Task list
- A) How would you sum up the book review in two sentences?
- B) In the book review, what tattoo do members of the group linked to the bombings sport?

Exercise passage
────────────────────

First and foremost, a large thank you to NetGalley, Kathy Reichs, and Simon & Schuster Canada for providing me with a copy of this publication, which allows me to provide you with an unbiased review.
Kathy Reichs is back with another thriller, though it is not of the forensic variety. Sunday “Sunnie” Night lives an isolated life after leaving the Charleston PD under a cloud of scrutiny. She is happy being off the grid and living alongside nature. When she is approached with a chance to get back in the game, Night remains somewhat skeptical, but takes a gamble and heads to the mainland. There, she meets with Opaline Drucker, a rich socialite who wants answers related to the murder of her daughter and grandson, as well as the disappearance of her granddaughter. The payout and the chance to call the shots are too alluring for Night and she agrees to explore this case, which takes her to Chicago. There, Night learns that the murders took place at a Jewish Girls’ School when a bomb detonated. Setting out some feelers, Night must try to ascertain who is behind this and how she can trap them, where the local cops failed. After discovering a few digital breadcrumbs, Night becomes enmeshed in a game of cat and mouse, almost losing her life. However, she is able to trace some of the bombing events to a larger group, a collective who sport a double-J tattoo. Travelling from Chicago to Los Angeles and eventually into the Old South, Night will stop at nothing to get answers. Layered with in the narrative is a side story about how Night got her name and the personal struggles she faced at a formative time in her life. An interesting story that will have some readers on the edge of their seats while others might be praying that Tempe Brennan will soon reappear.

────────────────────

Data records
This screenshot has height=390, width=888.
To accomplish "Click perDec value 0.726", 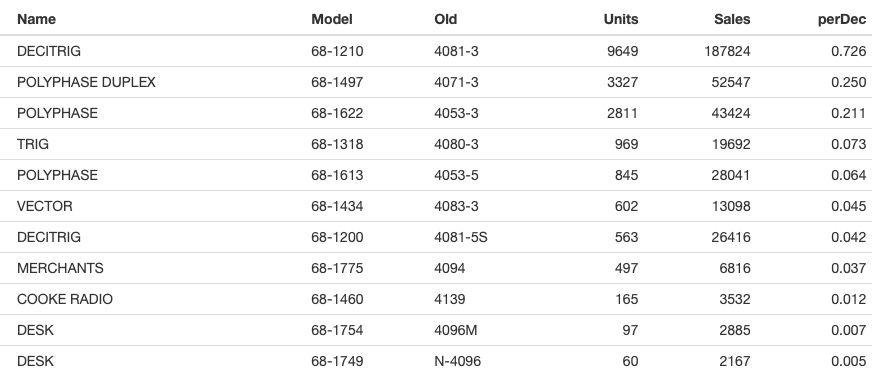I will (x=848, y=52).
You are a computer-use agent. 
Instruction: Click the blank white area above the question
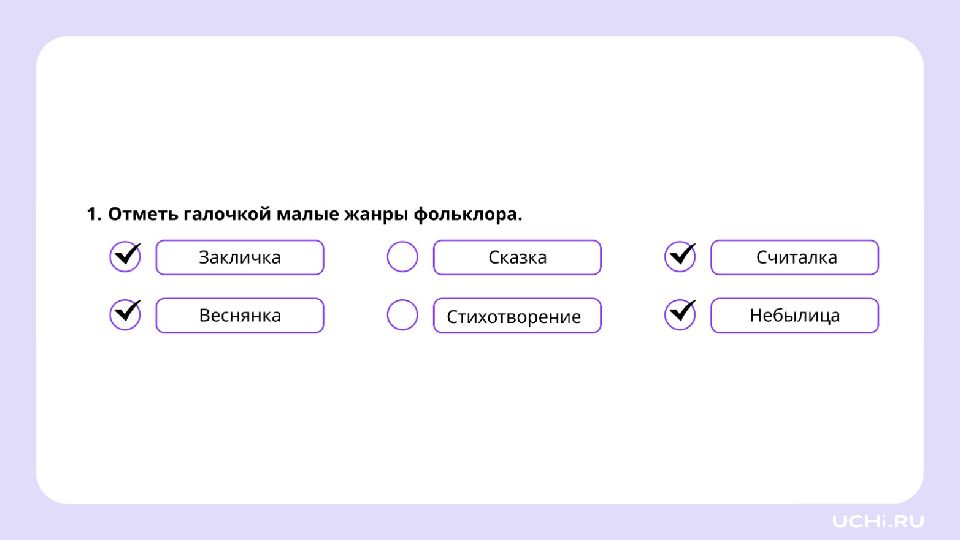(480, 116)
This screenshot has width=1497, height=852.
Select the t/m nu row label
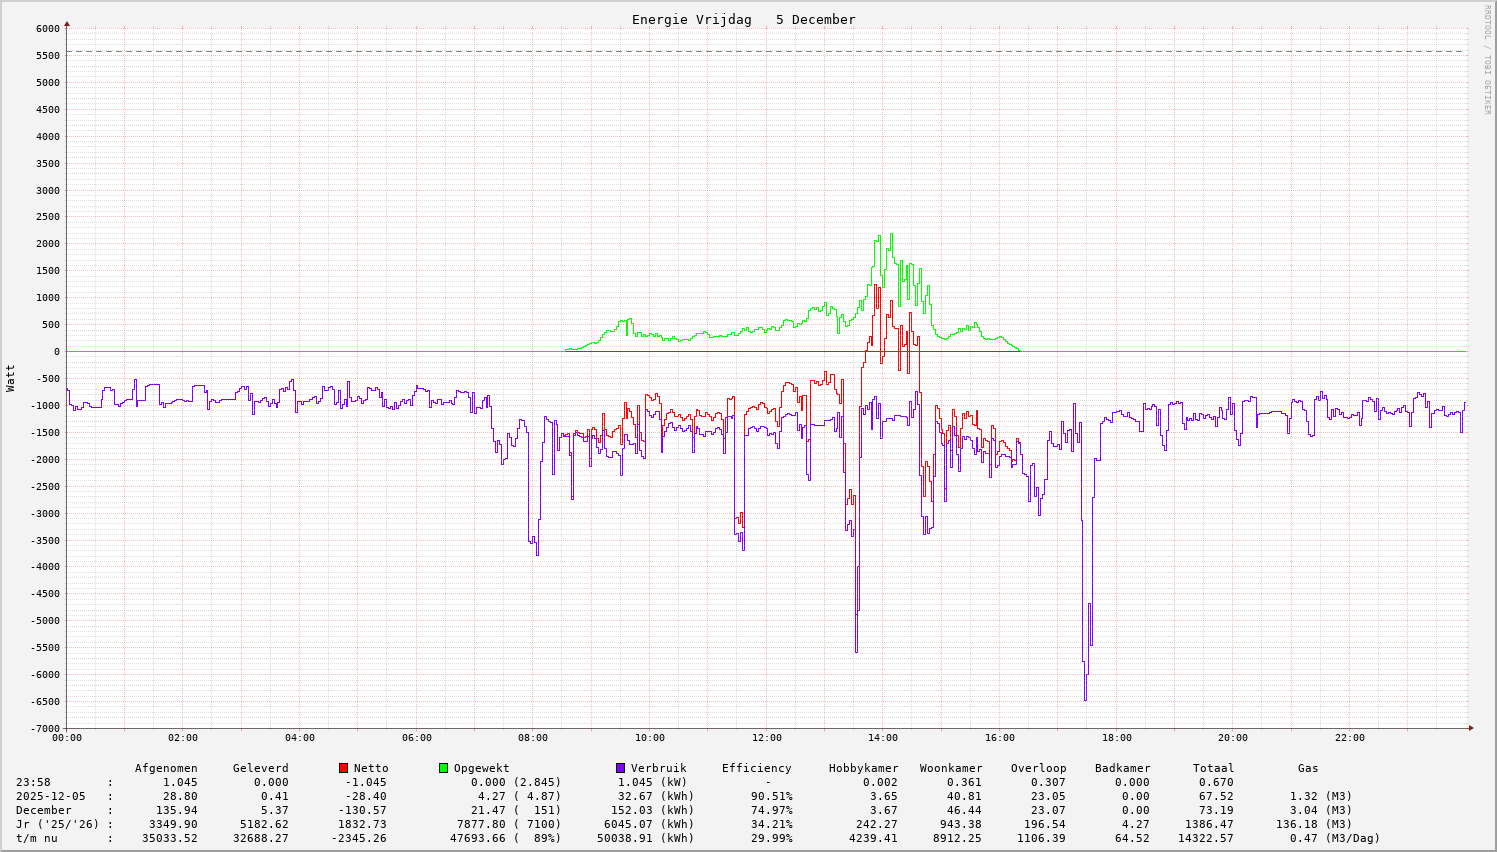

────────────────────

Answers by item
- A) Sunday "Sunnie" Night, who left the Charleston PD under a cloud of scrutiny and lives off the grid, agrees to investigate a case for socialite Opaline Drucker: the murder of Drucker's daughter and grandson in a bombing at a Jewish Girls' School in Chicago, and the disappearance of her granddaughter. Night traces some of the bombing events to a group whose members sport a double-J tattoo and follows the case from Chicago to Los Angeles and into the Old South, while a side story covers how she got her name and the personal struggles she faced at a formative time in her life.

- B) A double-J tattoo.